===== Data in this exercise

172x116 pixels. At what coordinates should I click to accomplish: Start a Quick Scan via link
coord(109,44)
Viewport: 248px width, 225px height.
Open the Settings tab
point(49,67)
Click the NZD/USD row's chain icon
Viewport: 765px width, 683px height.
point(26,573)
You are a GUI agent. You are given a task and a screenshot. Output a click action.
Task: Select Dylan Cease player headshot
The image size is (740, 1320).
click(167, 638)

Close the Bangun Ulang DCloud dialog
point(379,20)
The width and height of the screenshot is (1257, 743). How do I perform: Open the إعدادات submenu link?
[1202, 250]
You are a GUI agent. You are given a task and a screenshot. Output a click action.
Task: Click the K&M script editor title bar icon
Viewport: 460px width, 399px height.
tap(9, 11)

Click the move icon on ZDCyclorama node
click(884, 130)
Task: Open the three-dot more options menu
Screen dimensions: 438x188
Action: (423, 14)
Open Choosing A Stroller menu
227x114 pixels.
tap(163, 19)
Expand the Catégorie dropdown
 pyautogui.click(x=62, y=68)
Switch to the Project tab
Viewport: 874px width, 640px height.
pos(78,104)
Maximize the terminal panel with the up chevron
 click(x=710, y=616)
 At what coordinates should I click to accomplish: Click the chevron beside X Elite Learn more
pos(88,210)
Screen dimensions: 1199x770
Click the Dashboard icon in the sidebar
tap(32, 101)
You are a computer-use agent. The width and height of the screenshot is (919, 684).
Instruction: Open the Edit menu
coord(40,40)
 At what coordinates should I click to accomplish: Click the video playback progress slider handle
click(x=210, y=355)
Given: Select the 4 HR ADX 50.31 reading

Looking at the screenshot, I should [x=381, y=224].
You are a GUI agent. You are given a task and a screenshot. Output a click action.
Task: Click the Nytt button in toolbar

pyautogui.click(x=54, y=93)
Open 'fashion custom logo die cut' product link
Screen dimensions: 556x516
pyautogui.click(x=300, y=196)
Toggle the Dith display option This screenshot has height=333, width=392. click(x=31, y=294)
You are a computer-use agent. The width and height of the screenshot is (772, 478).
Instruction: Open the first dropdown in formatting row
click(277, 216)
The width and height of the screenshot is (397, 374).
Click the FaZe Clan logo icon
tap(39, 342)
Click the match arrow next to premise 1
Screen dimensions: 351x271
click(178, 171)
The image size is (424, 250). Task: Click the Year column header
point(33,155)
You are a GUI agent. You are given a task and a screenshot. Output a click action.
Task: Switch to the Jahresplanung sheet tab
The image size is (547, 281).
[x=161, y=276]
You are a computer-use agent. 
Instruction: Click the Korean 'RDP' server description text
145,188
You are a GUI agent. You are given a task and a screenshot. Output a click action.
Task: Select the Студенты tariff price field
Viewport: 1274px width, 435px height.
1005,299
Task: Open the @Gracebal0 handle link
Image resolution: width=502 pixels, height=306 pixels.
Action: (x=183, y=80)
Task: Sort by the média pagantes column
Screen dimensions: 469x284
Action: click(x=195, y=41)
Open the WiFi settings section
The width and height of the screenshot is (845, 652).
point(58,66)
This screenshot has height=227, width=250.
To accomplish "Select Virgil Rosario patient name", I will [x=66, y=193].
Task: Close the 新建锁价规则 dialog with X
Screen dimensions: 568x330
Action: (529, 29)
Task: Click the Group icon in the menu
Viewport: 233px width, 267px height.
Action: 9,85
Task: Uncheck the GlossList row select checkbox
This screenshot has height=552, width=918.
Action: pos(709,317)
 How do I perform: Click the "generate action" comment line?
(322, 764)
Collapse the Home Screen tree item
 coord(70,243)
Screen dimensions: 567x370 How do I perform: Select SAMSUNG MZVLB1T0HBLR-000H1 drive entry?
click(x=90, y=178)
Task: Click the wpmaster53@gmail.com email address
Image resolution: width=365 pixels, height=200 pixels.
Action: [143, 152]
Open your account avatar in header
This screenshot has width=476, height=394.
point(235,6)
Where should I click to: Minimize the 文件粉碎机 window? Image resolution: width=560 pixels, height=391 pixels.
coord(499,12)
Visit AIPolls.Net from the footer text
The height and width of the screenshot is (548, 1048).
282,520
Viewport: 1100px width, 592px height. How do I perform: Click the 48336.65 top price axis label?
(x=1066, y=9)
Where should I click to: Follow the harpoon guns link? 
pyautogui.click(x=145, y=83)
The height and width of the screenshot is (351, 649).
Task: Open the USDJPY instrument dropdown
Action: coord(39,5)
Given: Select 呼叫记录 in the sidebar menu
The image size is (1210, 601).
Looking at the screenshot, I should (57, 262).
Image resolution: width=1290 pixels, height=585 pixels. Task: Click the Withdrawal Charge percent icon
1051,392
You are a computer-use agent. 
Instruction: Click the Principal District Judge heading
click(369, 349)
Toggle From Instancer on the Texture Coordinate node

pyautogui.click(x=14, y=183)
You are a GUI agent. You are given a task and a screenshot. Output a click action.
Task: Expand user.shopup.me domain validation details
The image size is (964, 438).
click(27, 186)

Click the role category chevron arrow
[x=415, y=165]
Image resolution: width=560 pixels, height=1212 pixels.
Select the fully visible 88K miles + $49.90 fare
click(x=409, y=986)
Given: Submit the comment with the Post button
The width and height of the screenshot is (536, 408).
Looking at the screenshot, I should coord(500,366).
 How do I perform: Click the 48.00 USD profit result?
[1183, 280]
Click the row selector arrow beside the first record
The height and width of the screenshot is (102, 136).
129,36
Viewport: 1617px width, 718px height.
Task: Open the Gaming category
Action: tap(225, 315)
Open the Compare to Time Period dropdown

==========

* _Instructions to follow_: I'd like all of the entries written out again exactly as they appear above.

* _Problem solution_:
172x116 pixels. At what coordinates should I click to accomplish: Start a Quick Scan via link
coord(109,44)
Viewport: 248px width, 225px height.
Open the Settings tab
point(49,67)
Click the NZD/USD row's chain icon
Viewport: 765px width, 683px height.
point(26,573)
You are a GUI agent. You are given a task and a screenshot. Output a click action.
Task: Select Dylan Cease player headshot
The image size is (740, 1320).
click(167, 638)

Close the Bangun Ulang DCloud dialog
point(379,20)
The width and height of the screenshot is (1257, 743). How do I perform: Open the إعدادات submenu link?
[1202, 250]
You are a GUI agent. You are given a task and a screenshot. Output a click action.
Task: Click the K&M script editor title bar icon
Viewport: 460px width, 399px height.
tap(9, 11)

Click the move icon on ZDCyclorama node
click(884, 130)
Task: Open the three-dot more options menu
Screen dimensions: 438x188
Action: (423, 14)
Open Choosing A Stroller menu
227x114 pixels.
tap(163, 19)
Expand the Catégorie dropdown
 pyautogui.click(x=62, y=68)
Switch to the Project tab
Viewport: 874px width, 640px height.
pos(78,104)
Maximize the terminal panel with the up chevron
 click(x=710, y=616)
 At what coordinates should I click to accomplish: Click the chevron beside X Elite Learn more
pos(88,210)
Screen dimensions: 1199x770
Click the Dashboard icon in the sidebar
tap(32, 101)
You are a computer-use agent. The width and height of the screenshot is (919, 684).
Instruction: Open the Edit menu
coord(40,40)
 At what coordinates should I click to accomplish: Click the video playback progress slider handle
click(x=210, y=355)
Given: Select the 4 HR ADX 50.31 reading

Looking at the screenshot, I should [x=381, y=224].
You are a GUI agent. You are given a task and a screenshot. Output a click action.
Task: Click the Nytt button in toolbar

pyautogui.click(x=54, y=93)
Open 'fashion custom logo die cut' product link
Screen dimensions: 556x516
pyautogui.click(x=300, y=196)
Toggle the Dith display option This screenshot has height=333, width=392. click(x=31, y=294)
You are a computer-use agent. The width and height of the screenshot is (772, 478).
Instruction: Open the first dropdown in formatting row
click(277, 216)
The width and height of the screenshot is (397, 374).
Click the FaZe Clan logo icon
tap(39, 342)
Click the match arrow next to premise 1
Screen dimensions: 351x271
click(178, 171)
The image size is (424, 250). Task: Click the Year column header
point(33,155)
You are a GUI agent. You are given a task and a screenshot. Output a click action.
Task: Switch to the Jahresplanung sheet tab
The image size is (547, 281).
[x=161, y=276]
You are a computer-use agent. 
Instruction: Click the Korean 'RDP' server description text
145,188
You are a GUI agent. You are given a task and a screenshot. Output a click action.
Task: Select the Студенты tariff price field
Viewport: 1274px width, 435px height.
1005,299
Task: Open the @Gracebal0 handle link
Image resolution: width=502 pixels, height=306 pixels.
Action: (x=183, y=80)
Task: Sort by the média pagantes column
Screen dimensions: 469x284
Action: click(x=195, y=41)
Open the WiFi settings section
The width and height of the screenshot is (845, 652).
point(58,66)
This screenshot has height=227, width=250.
To accomplish "Select Virgil Rosario patient name", I will [x=66, y=193].
Task: Close the 新建锁价规则 dialog with X
Screen dimensions: 568x330
Action: (529, 29)
Task: Click the Group icon in the menu
Viewport: 233px width, 267px height.
Action: 9,85
Task: Uncheck the GlossList row select checkbox
This screenshot has height=552, width=918.
Action: pos(709,317)
 How do I perform: Click the "generate action" comment line?
(322, 764)
Collapse the Home Screen tree item
 coord(70,243)
Screen dimensions: 567x370 How do I perform: Select SAMSUNG MZVLB1T0HBLR-000H1 drive entry?
click(x=90, y=178)
Task: Click the wpmaster53@gmail.com email address
Image resolution: width=365 pixels, height=200 pixels.
Action: [143, 152]
Open your account avatar in header
This screenshot has width=476, height=394.
point(235,6)
Where should I click to: Minimize the 文件粉碎机 window? Image resolution: width=560 pixels, height=391 pixels.
coord(499,12)
Visit AIPolls.Net from the footer text
The height and width of the screenshot is (548, 1048).
282,520
Viewport: 1100px width, 592px height. How do I perform: Click the 48336.65 top price axis label?
(x=1066, y=9)
Where should I click to: Follow the harpoon guns link? 
pyautogui.click(x=145, y=83)
The height and width of the screenshot is (351, 649).
Task: Open the USDJPY instrument dropdown
Action: coord(39,5)
Given: Select 呼叫记录 in the sidebar menu
The image size is (1210, 601).
Looking at the screenshot, I should (57, 262).
Image resolution: width=1290 pixels, height=585 pixels. Task: Click the Withdrawal Charge percent icon
1051,392
You are a computer-use agent. 
Instruction: Click the Principal District Judge heading
click(369, 349)
Toggle From Instancer on the Texture Coordinate node

pyautogui.click(x=14, y=183)
You are a GUI agent. You are given a task and a screenshot. Output a click action.
Task: Expand user.shopup.me domain validation details
The image size is (964, 438).
click(27, 186)

Click the role category chevron arrow
[x=415, y=165]
Image resolution: width=560 pixels, height=1212 pixels.
Select the fully visible 88K miles + $49.90 fare
click(x=409, y=986)
Given: Submit the comment with the Post button
The width and height of the screenshot is (536, 408).
Looking at the screenshot, I should coord(500,366).
 How do I perform: Click the 48.00 USD profit result?
[1183, 280]
Click the row selector arrow beside the first record
The height and width of the screenshot is (102, 136).
129,36
Viewport: 1617px width, 718px height.
Task: Open the Gaming category
Action: tap(225, 315)
Open the Compare to Time Period dropdown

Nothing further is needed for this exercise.